First up was a stop at Wichita State University’s Devlin Hall, home of the Center for Entrepreneurship. Heather O’Neil, Office Manager, greeted the students with two of her interns. The students were taken to the Widget Room in Devlin Hall where groups can go to brainstorm business ideas. They were then walked down the hallway to the lecture hall in Devlin Hall that can hold almost 200 occupants. Heather gave a little history of the entrepreneurship department at WSU by discussing the founders behind it. The interns also spoke to the students about how they were accepted in to their programs. The students were intrigued by the hidden room behind the white boards in the front of the lecture hall. They then rode an elevator to the second level where some entrepreneurship classes are held. Dr. Gaylen Chandler, W. Frank Barton Distinguished Chair and Professor, spoke to the kids about some of his previous’ students success in the program. A few recent graduates have started their own businesses in technology and event-planning. He also gave the students words of encouragement to be involved in as much as possible and always give your interests a try. About 20% of the student population at WSU is enrolled in entrepreneurship classes of some sort. After completing our tour and visit with Ms. O’Neil in Devlin Hall, the students received a tour of the campus and main buildings from Mrs. McNickle’s daughter, Brianna, who is a Nursing student at WSU. The students absorbed what a college atmosphere can be like and some had interest to attend WSU in their future.
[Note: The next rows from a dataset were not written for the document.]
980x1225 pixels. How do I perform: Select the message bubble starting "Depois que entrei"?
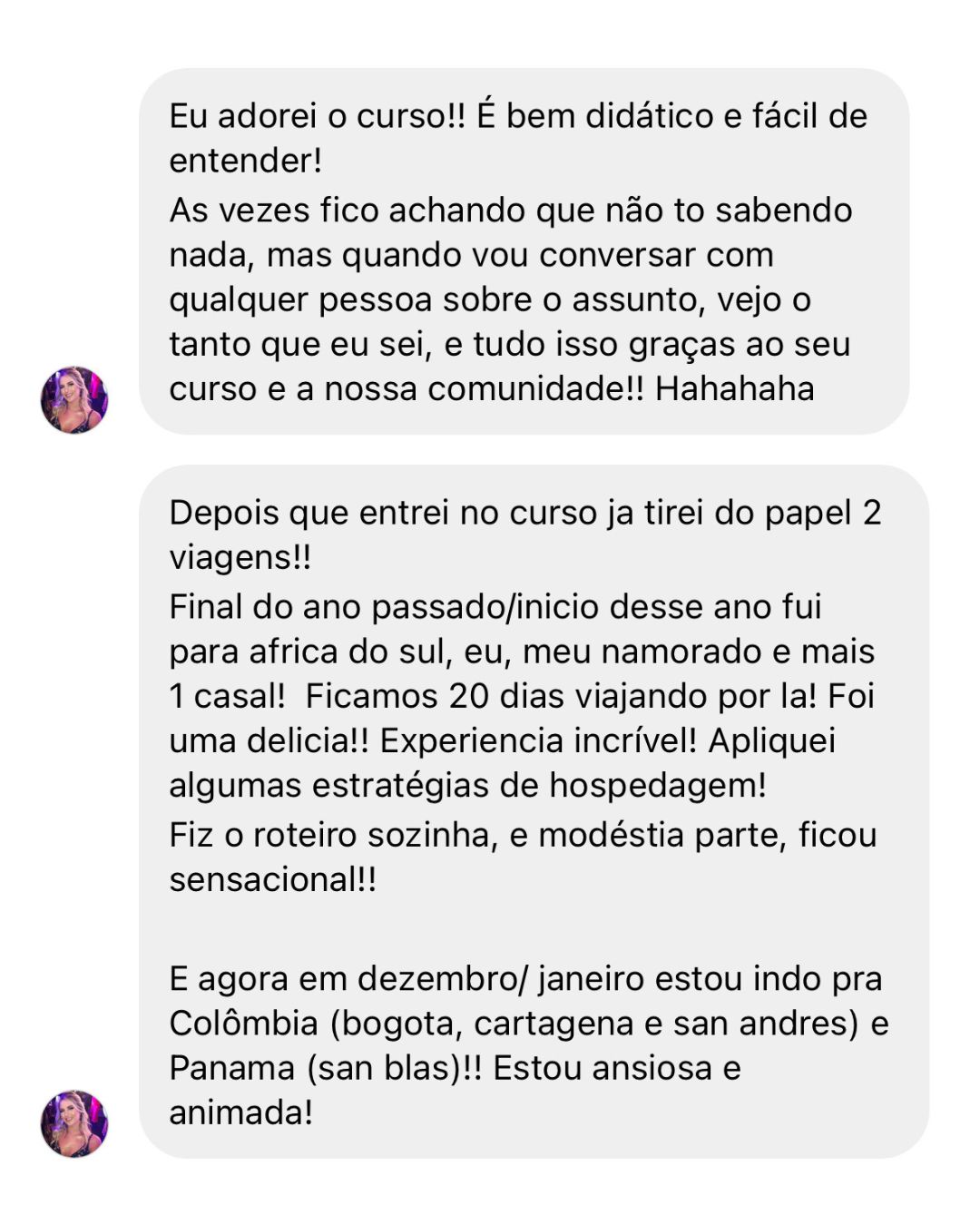534,811
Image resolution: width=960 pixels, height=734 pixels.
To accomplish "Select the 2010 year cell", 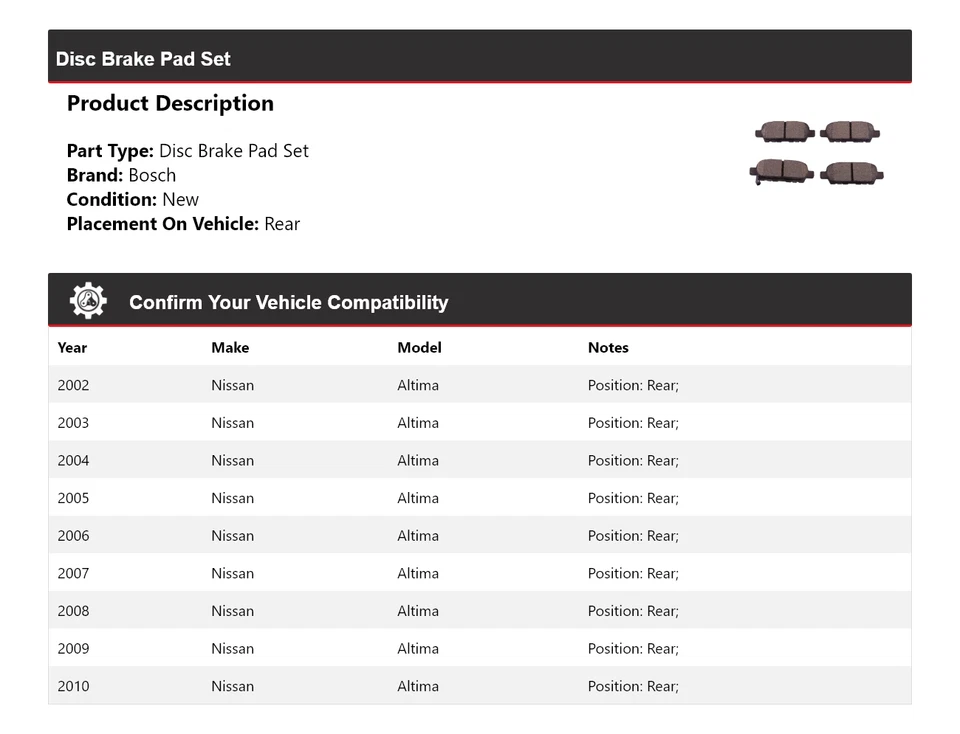I will tap(73, 686).
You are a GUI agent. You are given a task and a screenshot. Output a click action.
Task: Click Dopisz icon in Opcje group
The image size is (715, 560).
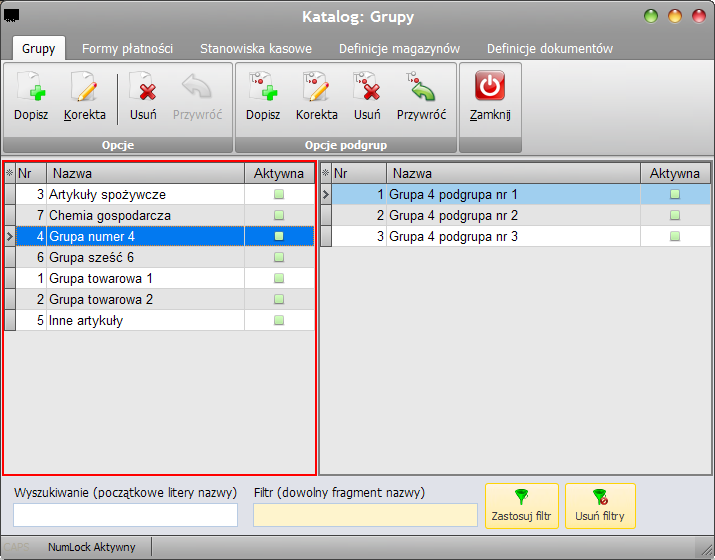tap(31, 87)
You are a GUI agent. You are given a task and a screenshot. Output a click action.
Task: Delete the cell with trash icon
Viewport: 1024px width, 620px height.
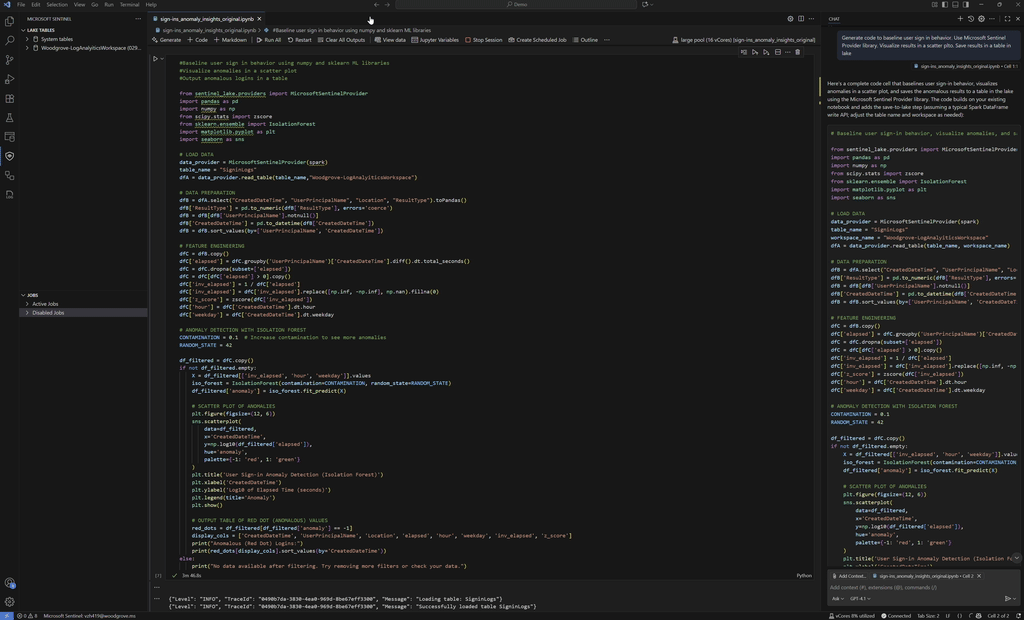(x=797, y=52)
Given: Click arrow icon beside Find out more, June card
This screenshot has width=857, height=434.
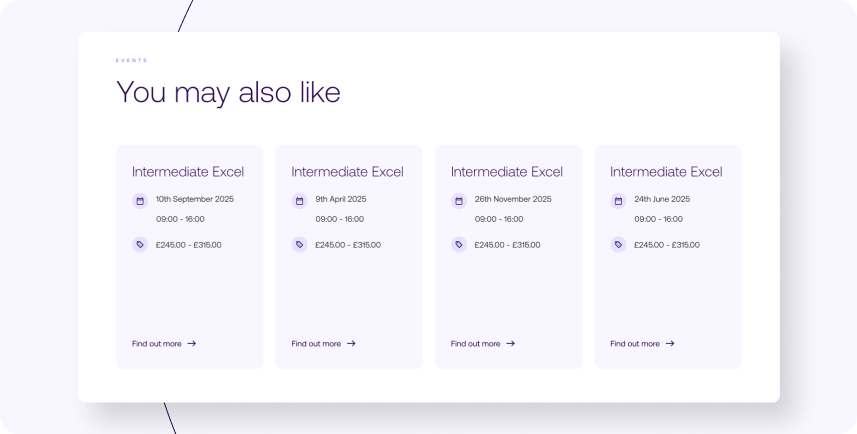Looking at the screenshot, I should (x=670, y=343).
Following our tours at WSU, we traveled to the west-side of Wichita to All-Star Sports. Stacie White, General Manager, gave an outdoor tour of the facility first. She spoke to the students about the adult Go-Karts, Kiddie-Karts, Bumper Boat pool, Driving Range, Batting Cages and Mini Golf. She educated them about seasonal changes they have to make with some of the outdoor attractions, safety factors when interested in attractions such as the go-karts, and maintenance. Indoors she spoke to the kids about the arcade games. They clean out the tokens at the beginning of each week to see which machines receive the most attention and if they are functioning correctly. She and the owner purchase about six new arcade games each year. She used one machine as an example that cost about $21,000. She educated the students that it would take about three years for that machine to make any money for the business. She also spoke to the students about the Snack Bar where they can order pizza, burgers, fries and ice cream. That is also where the prizes from the arcade games are held. On some weekends, she can get enough business through the door that clears out all of the prizes that are displayed behind the counter. She explained that she keeps the same amount of prizes that are on display in the back storage room. Here within the next couple of months, the interior of the arcade building will undergo a complete renovation of the wall paint and flooring. She discussed how she'll have to move the arcade games around so they are out of the way for the painters and carpet layers. She also talked about some other factors that play in to the facility making money. There is a space just for birthday parties on the main level of the arcade building. In addition, there is a banquet hall for people to rent out for meetings, parties and wedding receptions. Following the business tour, the students were given about 30 minutes to play arcade games and participate in attractions. Lazer Runner (tag) and Go-Karts were the students’ most favorite attractions!
Afterwards, the students stopped at Freddy’s Frozen Custard down the street to eat dinner before heading back to Stafford. These students had a very successful year in the entrepreneurship class that Mrs. Bevan held once a week. All of their hard work and dedication paid off!